Les États-Unis ont récemment imposé des sanctions à trois chaînes de télévision russophones, dont NTV (la station phare du fournisseur NTV+), après avoir conclu qu’elles “répandaient de la désinformation pour soutenir la guerre de Poutine”. Ces sanctions sont susceptibles d’avoir un impact sur leurs revenus étrangers, mais pas sur leurs opérations russes.
S’attaquer aux satellites eux-mêmes serait une escalade extrêmement perturbatrice. Moscou et Kiev visent déjà les communications par satellite de l’autre.
Selon les agences de renseignement occidentales, dans les heures qui ont précédé son invasion, des pirates informatiques russes ont pris pour cible le fournisseur de satellites américain Viasat. “Bien que l’on pense que la cible principale était l’armée ukrainienne, d’autres clients ont été touchés, y compris des internautes personnels et commerciaux”, a déclaré le National Cyber Center du Royaume-Uni dans un communiqué conjoint avec les États-Unis et l’UE.
Plus tôt cette semaine, juste avant les célébrations du Jour de la Victoire de la Russie – qui ont offert à Moscou une excellente occasion de projeter sa force au milieu de sa guerre au point mort – le Service spécial des communications d’État de l’Ukraine a annoncé que “[television] la diffusion du satellite russe vers les régions ukrainiennes occupées a été coupée de manière inattendue.

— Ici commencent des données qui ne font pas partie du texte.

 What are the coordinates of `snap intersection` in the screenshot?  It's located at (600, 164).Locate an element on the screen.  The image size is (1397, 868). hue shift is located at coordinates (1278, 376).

Comme l’a rapporté WIRED, l’Ukraine déploie de manière agressive des terminaux Starlink fournis par les États-Unis et l’Europe, tandis que les communications par satellite russes restent troublées.
La coopération européenne ne se limite pas à la télévision par satellite d’Eutelsat. Eutelsat possède deux filiales en Russie, dont le fournisseur d’accès Internet à domicile Konnect. À son tour, l’opérateur de satellites d’État russe détient une petite participation dans Eutelsat lui-même. (Des documents d’entreprise indiquent que la majeure partie de la participation de 3,62 % correspond à la société russe de communications par satellite, ou RSCC.)
Pendant ce temps, une vingtaine de pays composent le consortium Interspoutnik basé à Moscou, principalement en Europe de l’Est, au Moyen-Orient et en Asie. Ses membres comprennent la République tchèque, la Roumanie, l’Allemagne et l’Ukraine. En 2020, la France a annoncé son intention de rejoindre Interspoutnik.
Interspoutnik gérait une partie de la flotte de satellites de l’Union soviétique, avant d’être privatisée après la chute de l’URSS. L’influence de Moscou sur l’organisation est assez apparente : le président de son conseil d’administration est un haut fonctionnaire du gouvernement russe.
Alors que l’Occident poursuit son divorce désordonné avec la Russie, une organisation comme Interspoutnik pourrait permettre à la Russie de lancer et de maintenir un service par satellite, soutenant non seulement la télévision, mais aussi le service Internet, les communications militaires et l’imagerie géospatiale.
Lange et Phillipoff du Comité Diderot espèrent que cette lutte actuelle pourrait permettre des flux d’informations plus ouverts à l’avenir – c’est ce qui informe le nom ironique de leur groupe. Comme l’explique son site Internet : « Le 6 juillet 1762, neuf jours seulement après le coup d’État du 28 juin qui l’a mise sur le trône, Catherine II invite le philosophe français Denis Diderot à venir en Russie afin de publier L’encyclopédie , qui avait été interdit à Paris. Diderot accepta son invitation et arriva à Saint-Pétersbourg en octobre 1773.”
Si la Russie n’avait pas repoussé la censure française, l’Encyclopédie, l’une des œuvres les plus importantes des Lumières, n’aurait peut-être jamais été publiée.